═════ Material ═════
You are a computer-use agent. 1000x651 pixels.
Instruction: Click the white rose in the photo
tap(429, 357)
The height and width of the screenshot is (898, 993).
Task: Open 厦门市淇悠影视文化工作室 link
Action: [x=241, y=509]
═════
- Task instructions: Could you copy every one of these rows back, word for word and unchanged?

- Final result:
You are a computer-use agent. 1000x651 pixels.
Instruction: Click the white rose in the photo
tap(429, 357)
The height and width of the screenshot is (898, 993).
Task: Open 厦门市淇悠影视文化工作室 link
Action: [x=241, y=509]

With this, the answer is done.